▶ Records for the task
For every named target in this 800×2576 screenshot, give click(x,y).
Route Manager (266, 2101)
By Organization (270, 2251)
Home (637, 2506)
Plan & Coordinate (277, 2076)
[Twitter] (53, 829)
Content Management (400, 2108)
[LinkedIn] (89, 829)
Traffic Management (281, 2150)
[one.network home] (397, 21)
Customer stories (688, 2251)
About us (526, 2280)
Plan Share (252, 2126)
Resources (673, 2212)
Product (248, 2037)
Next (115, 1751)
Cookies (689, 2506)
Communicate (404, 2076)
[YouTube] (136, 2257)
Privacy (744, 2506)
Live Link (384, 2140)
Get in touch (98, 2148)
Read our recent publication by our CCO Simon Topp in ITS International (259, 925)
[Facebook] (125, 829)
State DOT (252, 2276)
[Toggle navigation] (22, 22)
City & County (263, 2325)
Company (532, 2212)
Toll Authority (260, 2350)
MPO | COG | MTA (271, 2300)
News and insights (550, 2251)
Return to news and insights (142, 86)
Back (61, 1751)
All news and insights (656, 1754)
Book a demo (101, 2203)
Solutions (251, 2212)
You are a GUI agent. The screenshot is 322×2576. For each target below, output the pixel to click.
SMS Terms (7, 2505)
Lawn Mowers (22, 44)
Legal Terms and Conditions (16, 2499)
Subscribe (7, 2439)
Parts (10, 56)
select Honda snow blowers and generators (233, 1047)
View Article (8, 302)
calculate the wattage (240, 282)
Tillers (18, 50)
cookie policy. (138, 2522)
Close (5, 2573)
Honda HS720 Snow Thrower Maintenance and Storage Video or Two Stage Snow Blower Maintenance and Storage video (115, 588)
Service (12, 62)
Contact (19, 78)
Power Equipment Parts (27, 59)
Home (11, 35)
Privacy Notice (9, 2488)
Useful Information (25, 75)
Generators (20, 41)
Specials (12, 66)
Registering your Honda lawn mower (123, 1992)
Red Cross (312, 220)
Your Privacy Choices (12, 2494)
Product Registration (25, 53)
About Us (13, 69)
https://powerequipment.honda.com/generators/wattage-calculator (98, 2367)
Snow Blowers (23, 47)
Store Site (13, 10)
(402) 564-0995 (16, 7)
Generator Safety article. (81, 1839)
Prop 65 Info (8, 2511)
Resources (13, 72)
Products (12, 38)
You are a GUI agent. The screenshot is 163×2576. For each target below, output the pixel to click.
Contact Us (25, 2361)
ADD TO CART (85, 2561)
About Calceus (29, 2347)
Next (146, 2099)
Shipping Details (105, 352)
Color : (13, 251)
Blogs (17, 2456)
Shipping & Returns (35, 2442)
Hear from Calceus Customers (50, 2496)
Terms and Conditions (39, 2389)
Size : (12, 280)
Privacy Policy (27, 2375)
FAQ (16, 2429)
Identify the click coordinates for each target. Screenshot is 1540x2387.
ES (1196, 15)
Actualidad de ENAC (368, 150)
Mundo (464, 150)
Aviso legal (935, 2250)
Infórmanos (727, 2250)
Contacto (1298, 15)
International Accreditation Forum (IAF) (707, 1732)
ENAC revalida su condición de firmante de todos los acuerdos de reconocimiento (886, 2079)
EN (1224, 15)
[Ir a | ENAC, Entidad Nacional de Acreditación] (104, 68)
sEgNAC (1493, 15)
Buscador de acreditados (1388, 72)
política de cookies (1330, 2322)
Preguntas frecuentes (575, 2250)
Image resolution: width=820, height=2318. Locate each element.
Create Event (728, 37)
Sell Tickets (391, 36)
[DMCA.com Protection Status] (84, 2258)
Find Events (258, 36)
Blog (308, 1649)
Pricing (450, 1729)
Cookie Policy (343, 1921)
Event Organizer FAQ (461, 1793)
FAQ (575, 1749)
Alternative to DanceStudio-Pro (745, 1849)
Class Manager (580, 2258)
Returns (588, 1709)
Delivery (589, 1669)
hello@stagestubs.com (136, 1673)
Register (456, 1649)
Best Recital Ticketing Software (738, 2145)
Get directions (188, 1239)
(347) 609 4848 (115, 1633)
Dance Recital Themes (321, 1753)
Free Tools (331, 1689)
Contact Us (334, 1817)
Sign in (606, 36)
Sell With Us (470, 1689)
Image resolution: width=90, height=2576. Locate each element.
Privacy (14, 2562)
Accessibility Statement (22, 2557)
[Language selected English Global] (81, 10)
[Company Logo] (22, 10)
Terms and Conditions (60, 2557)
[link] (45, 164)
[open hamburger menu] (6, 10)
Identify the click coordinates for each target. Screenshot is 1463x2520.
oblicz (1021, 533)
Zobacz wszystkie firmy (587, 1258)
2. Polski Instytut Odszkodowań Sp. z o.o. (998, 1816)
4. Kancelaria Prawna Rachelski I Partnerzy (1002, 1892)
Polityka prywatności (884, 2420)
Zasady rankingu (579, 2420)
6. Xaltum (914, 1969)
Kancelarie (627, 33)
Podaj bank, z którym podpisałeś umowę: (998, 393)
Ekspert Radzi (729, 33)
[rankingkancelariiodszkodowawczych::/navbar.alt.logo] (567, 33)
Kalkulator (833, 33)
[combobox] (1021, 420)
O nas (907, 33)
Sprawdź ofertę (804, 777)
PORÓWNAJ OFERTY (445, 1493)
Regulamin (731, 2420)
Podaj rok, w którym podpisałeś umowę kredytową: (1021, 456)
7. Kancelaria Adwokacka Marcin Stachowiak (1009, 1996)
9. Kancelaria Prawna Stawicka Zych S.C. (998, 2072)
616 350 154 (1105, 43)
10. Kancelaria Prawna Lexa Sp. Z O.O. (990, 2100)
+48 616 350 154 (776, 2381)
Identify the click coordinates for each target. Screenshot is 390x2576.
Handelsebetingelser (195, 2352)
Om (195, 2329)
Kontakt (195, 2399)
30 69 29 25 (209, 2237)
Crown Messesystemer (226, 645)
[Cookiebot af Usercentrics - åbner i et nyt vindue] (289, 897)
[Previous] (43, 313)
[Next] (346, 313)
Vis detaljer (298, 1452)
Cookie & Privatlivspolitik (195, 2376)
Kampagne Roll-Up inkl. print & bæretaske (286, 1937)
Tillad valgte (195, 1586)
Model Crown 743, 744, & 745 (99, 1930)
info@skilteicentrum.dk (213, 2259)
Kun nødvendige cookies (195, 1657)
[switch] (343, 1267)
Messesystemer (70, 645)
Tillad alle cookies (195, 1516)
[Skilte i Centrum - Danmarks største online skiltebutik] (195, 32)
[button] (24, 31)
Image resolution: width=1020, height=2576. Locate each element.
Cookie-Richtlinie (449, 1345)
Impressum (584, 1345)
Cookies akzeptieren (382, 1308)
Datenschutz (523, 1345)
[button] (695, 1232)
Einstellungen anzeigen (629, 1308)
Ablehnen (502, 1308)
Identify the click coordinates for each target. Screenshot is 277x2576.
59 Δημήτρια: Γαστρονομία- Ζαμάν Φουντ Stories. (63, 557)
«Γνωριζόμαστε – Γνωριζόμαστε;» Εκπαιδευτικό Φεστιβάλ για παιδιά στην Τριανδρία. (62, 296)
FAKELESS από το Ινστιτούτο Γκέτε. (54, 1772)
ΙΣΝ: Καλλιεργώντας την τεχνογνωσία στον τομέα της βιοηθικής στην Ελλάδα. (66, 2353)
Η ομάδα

▶ About this task
Copy the whole listing once more, exactly.

▶ Solution to this exercise
For every named target in this 800×2576 screenshot, give click(x,y).
Route Manager (266, 2101)
By Organization (270, 2251)
Home (637, 2506)
Plan & Coordinate (277, 2076)
[Twitter] (53, 829)
Content Management (400, 2108)
[LinkedIn] (89, 829)
Traffic Management (281, 2150)
[one.network home] (397, 21)
Customer stories (688, 2251)
About us (526, 2280)
Plan Share (252, 2126)
Resources (673, 2212)
Product (248, 2037)
Next (115, 1751)
Cookies (689, 2506)
Communicate (404, 2076)
[YouTube] (136, 2257)
Privacy (744, 2506)
Live Link (384, 2140)
Get in touch (98, 2148)
Read our recent publication by our CCO Simon Topp in ITS International (259, 925)
[Facebook] (125, 829)
State DOT (252, 2276)
[Toggle navigation] (22, 22)
City & County (263, 2325)
Company (532, 2212)
Toll Authority (260, 2350)
MPO | COG | MTA (271, 2300)
News and insights (550, 2251)
Return to news and insights (142, 86)
Back (61, 1751)
All news and insights (656, 1754)
Book a demo (101, 2203)
Solutions (251, 2212)
You are a GUI agent. The screenshot is 322×2576. For each target below, output the pixel to click.
SMS Terms (7, 2505)
Lawn Mowers (22, 44)
Legal Terms and Conditions (16, 2499)
Subscribe (7, 2439)
Parts (10, 56)
select Honda snow blowers and generators (233, 1047)
View Article (8, 302)
calculate the wattage (240, 282)
Tillers (18, 50)
cookie policy. (138, 2522)
Close (5, 2573)
Honda HS720 Snow Thrower Maintenance and Storage Video or Two Stage Snow Blower Maintenance and Storage video (115, 588)
Service (12, 62)
Contact (19, 78)
Power Equipment Parts (27, 59)
Home (11, 35)
Privacy Notice (9, 2488)
Useful Information (25, 75)
Generators (20, 41)
Specials (12, 66)
Registering your Honda lawn mower (123, 1992)
Red Cross (312, 220)
Your Privacy Choices (12, 2494)
Product Registration (25, 53)
About Us (13, 69)
https://powerequipment.honda.com/generators/wattage-calculator (98, 2367)
Snow Blowers (23, 47)
Store Site (13, 10)
(402) 564-0995 (16, 7)
Generator Safety article. (81, 1839)
Prop 65 Info (8, 2511)
Resources (13, 72)
Products (12, 38)
You are a GUI agent. The screenshot is 163×2576. For each target below, output the pixel to click.
Contact Us (25, 2361)
ADD TO CART (85, 2561)
About Calceus (29, 2347)
Next (146, 2099)
Shipping Details (105, 352)
Color : (13, 251)
Blogs (17, 2456)
Shipping & Returns (35, 2442)
Hear from Calceus Customers (50, 2496)
Terms and Conditions (39, 2389)
Size : (12, 280)
Privacy Policy (27, 2375)
FAQ (16, 2429)
Identify the click coordinates for each target. Screenshot is 1540x2387.
ES (1196, 15)
Actualidad de ENAC (368, 150)
Mundo (464, 150)
Aviso legal (935, 2250)
Infórmanos (727, 2250)
Contacto (1298, 15)
International Accreditation Forum (IAF) (707, 1732)
ENAC revalida su condición de firmante de todos los acuerdos de reconocimiento (886, 2079)
EN (1224, 15)
[Ir a | ENAC, Entidad Nacional de Acreditación] (104, 68)
sEgNAC (1493, 15)
Buscador de acreditados (1388, 72)
política de cookies (1330, 2322)
Preguntas frecuentes (575, 2250)
Image resolution: width=820, height=2318. Locate each element.
Create Event (728, 37)
Sell Tickets (391, 36)
[DMCA.com Protection Status] (84, 2258)
Find Events (258, 36)
Blog (308, 1649)
Pricing (450, 1729)
Cookie Policy (343, 1921)
Event Organizer FAQ (461, 1793)
FAQ (575, 1749)
Alternative to DanceStudio-Pro (745, 1849)
Class Manager (580, 2258)
Returns (588, 1709)
Delivery (589, 1669)
hello@stagestubs.com (136, 1673)
Register (456, 1649)
Best Recital Ticketing Software (738, 2145)
Get directions (188, 1239)
(347) 609 4848 (115, 1633)
Dance Recital Themes (321, 1753)
Free Tools (331, 1689)
Contact Us (334, 1817)
Sign in (606, 36)
Sell With Us (470, 1689)
Image resolution: width=90, height=2576. Locate each element.
Privacy (14, 2562)
Accessibility Statement (22, 2557)
[Language selected English Global] (81, 10)
[Company Logo] (22, 10)
Terms and Conditions (60, 2557)
[link] (45, 164)
[open hamburger menu] (6, 10)
Identify the click coordinates for each target. Screenshot is 1463x2520.
oblicz (1021, 533)
Zobacz wszystkie firmy (587, 1258)
2. Polski Instytut Odszkodowań Sp. z o.o. (998, 1816)
4. Kancelaria Prawna Rachelski I Partnerzy (1002, 1892)
Polityka prywatności (884, 2420)
Zasady rankingu (579, 2420)
6. Xaltum (914, 1969)
Kancelarie (627, 33)
Podaj bank, z którym podpisałeś umowę: (998, 393)
Ekspert Radzi (729, 33)
[rankingkancelariiodszkodowawczych::/navbar.alt.logo] (567, 33)
Kalkulator (833, 33)
[combobox] (1021, 420)
O nas (907, 33)
Sprawdź ofertę (804, 777)
PORÓWNAJ OFERTY (445, 1493)
Regulamin (731, 2420)
Podaj rok, w którym podpisałeś umowę kredytową: (1021, 456)
7. Kancelaria Adwokacka Marcin Stachowiak (1009, 1996)
9. Kancelaria Prawna Stawicka Zych S.C. (998, 2072)
616 350 154 (1105, 43)
10. Kancelaria Prawna Lexa Sp. Z O.O. (990, 2100)
+48 616 350 154 (776, 2381)
Identify the click coordinates for each target. Screenshot is 390x2576.
Handelsebetingelser (195, 2352)
Om (195, 2329)
Kontakt (195, 2399)
30 69 29 25 (209, 2237)
Crown Messesystemer (226, 645)
[Cookiebot af Usercentrics - åbner i et nyt vindue] (289, 897)
[Previous] (43, 313)
[Next] (346, 313)
Vis detaljer (298, 1452)
Cookie & Privatlivspolitik (195, 2376)
Kampagne Roll-Up inkl. print & bæretaske (286, 1937)
Tillad valgte (195, 1586)
Model Crown 743, 744, & 745 (99, 1930)
info@skilteicentrum.dk (213, 2259)
Kun nødvendige cookies (195, 1657)
[switch] (343, 1267)
Messesystemer (70, 645)
Tillad alle cookies (195, 1516)
[Skilte i Centrum - Danmarks største online skiltebutik] (195, 32)
[button] (24, 31)
Image resolution: width=1020, height=2576. Locate each element.
Cookie-Richtlinie (449, 1345)
Impressum (584, 1345)
Cookies akzeptieren (382, 1308)
Datenschutz (523, 1345)
[button] (695, 1232)
Einstellungen anzeigen (629, 1308)
Ablehnen (502, 1308)
Identify the click coordinates for each target. Screenshot is 277x2576.
59 Δημήτρια: Γαστρονομία- Ζαμάν Φουντ Stories. (63, 557)
«Γνωριζόμαστε – Γνωριζόμαστε;» Εκπαιδευτικό Φεστιβάλ για παιδιά στην Τριανδρία. (62, 296)
FAKELESS από το Ινστιτούτο Γκέτε. (54, 1772)
ΙΣΝ: Καλλιεργώντας την τεχνογνωσία στον τομέα της βιοηθικής στην Ελλάδα. (66, 2353)
Η ομάδα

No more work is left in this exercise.